■ Stored data
——
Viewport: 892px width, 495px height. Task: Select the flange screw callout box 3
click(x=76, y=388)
——
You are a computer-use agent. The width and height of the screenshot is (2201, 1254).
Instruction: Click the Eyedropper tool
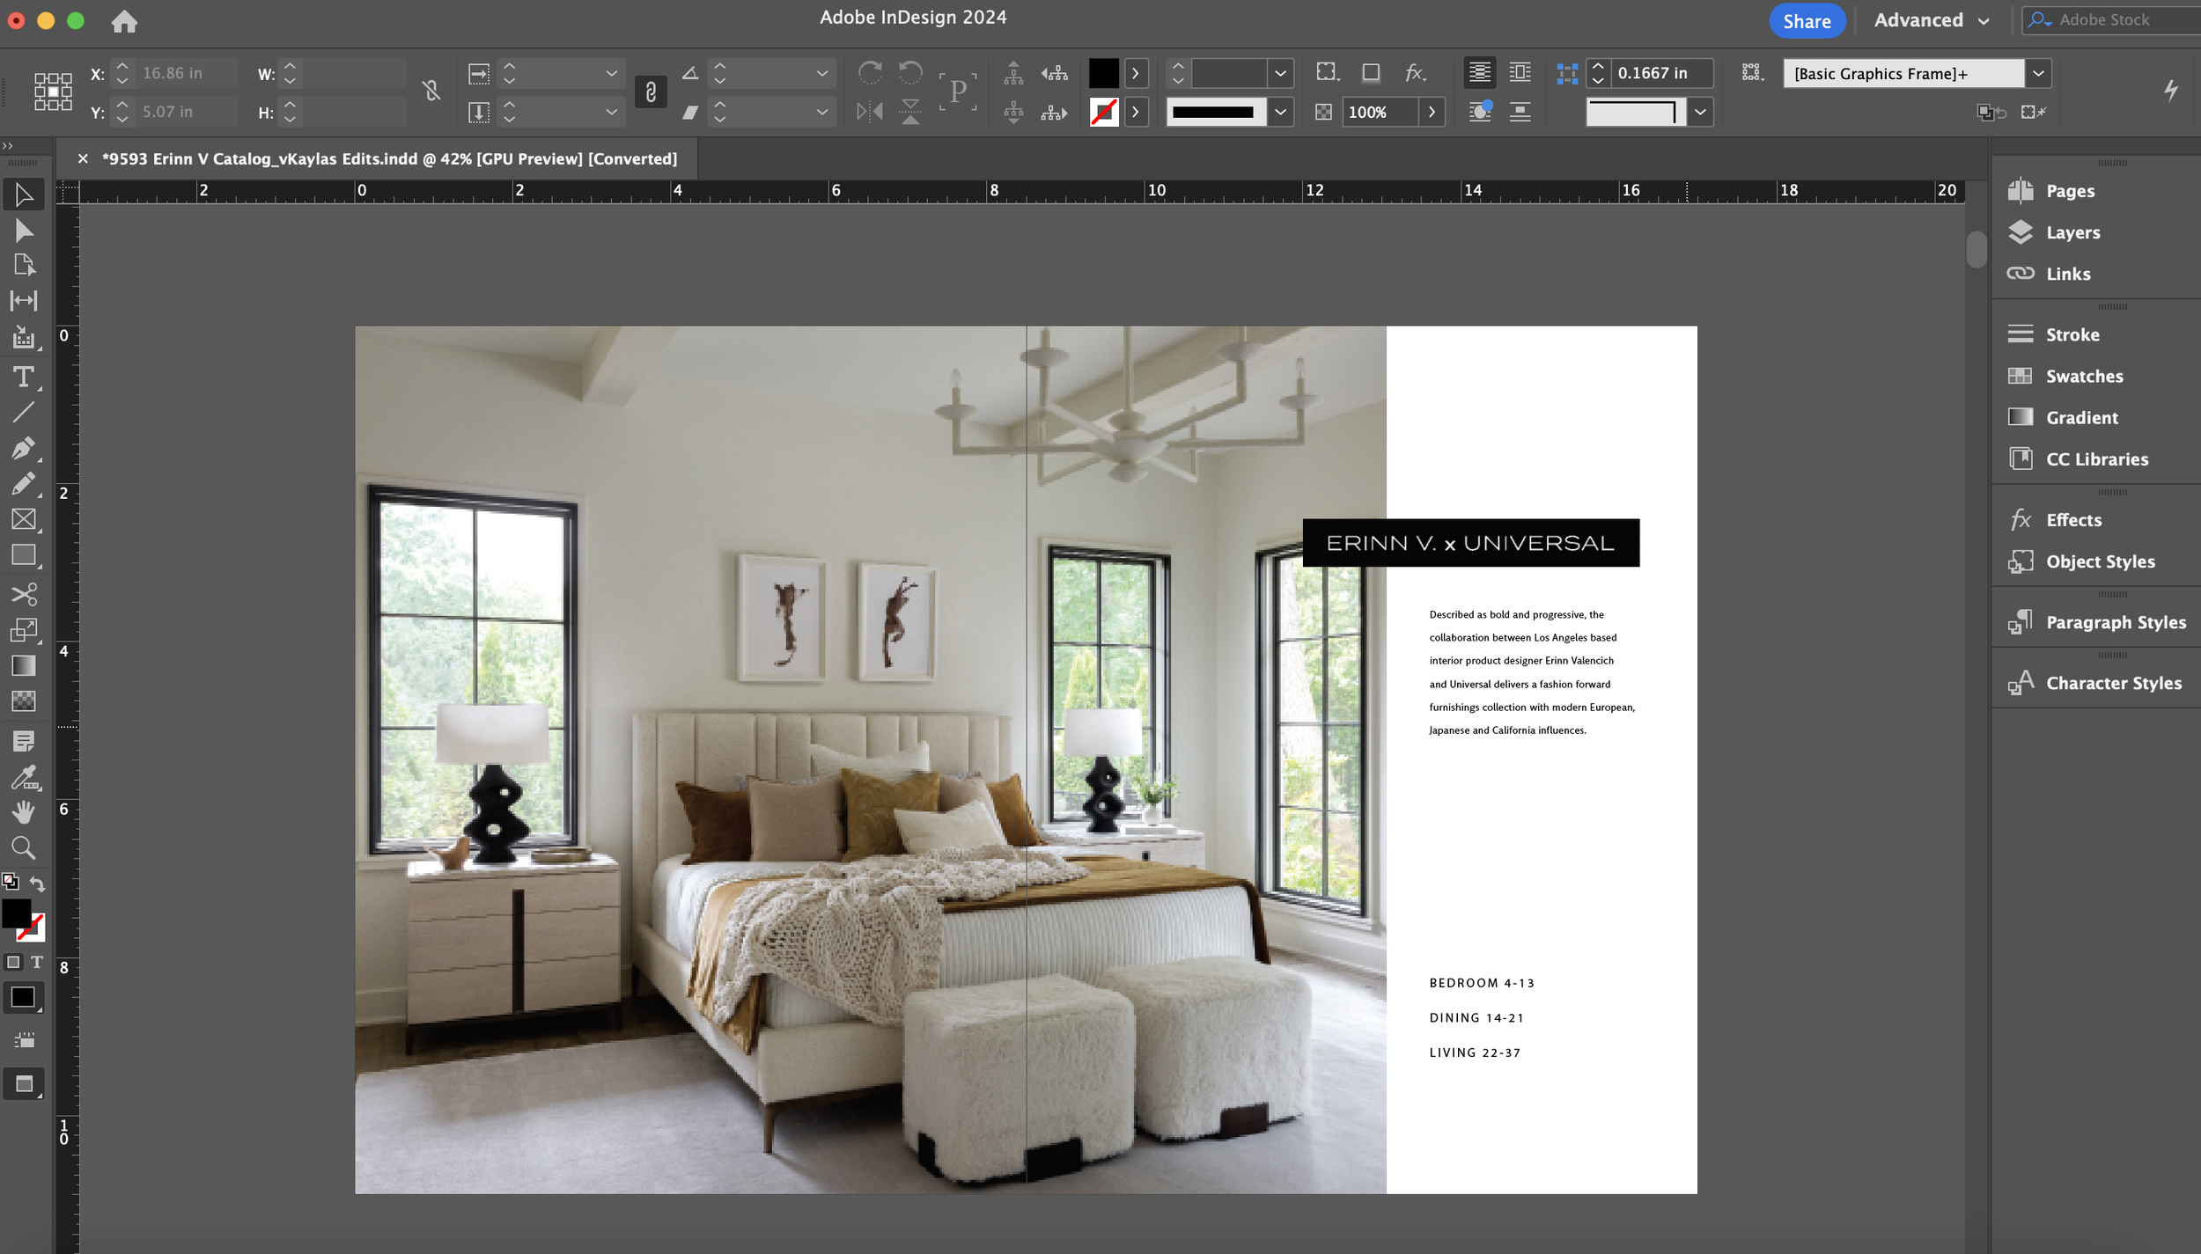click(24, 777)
——
Reproduce, character for character, the lines from the one containing "Viewport: 892px width, 495px" through the one containing "click(x=76, y=388)", and print nothing else.

■ Reply
Viewport: 892px width, 495px height. Task: Select the flange screw callout box 3
click(x=76, y=388)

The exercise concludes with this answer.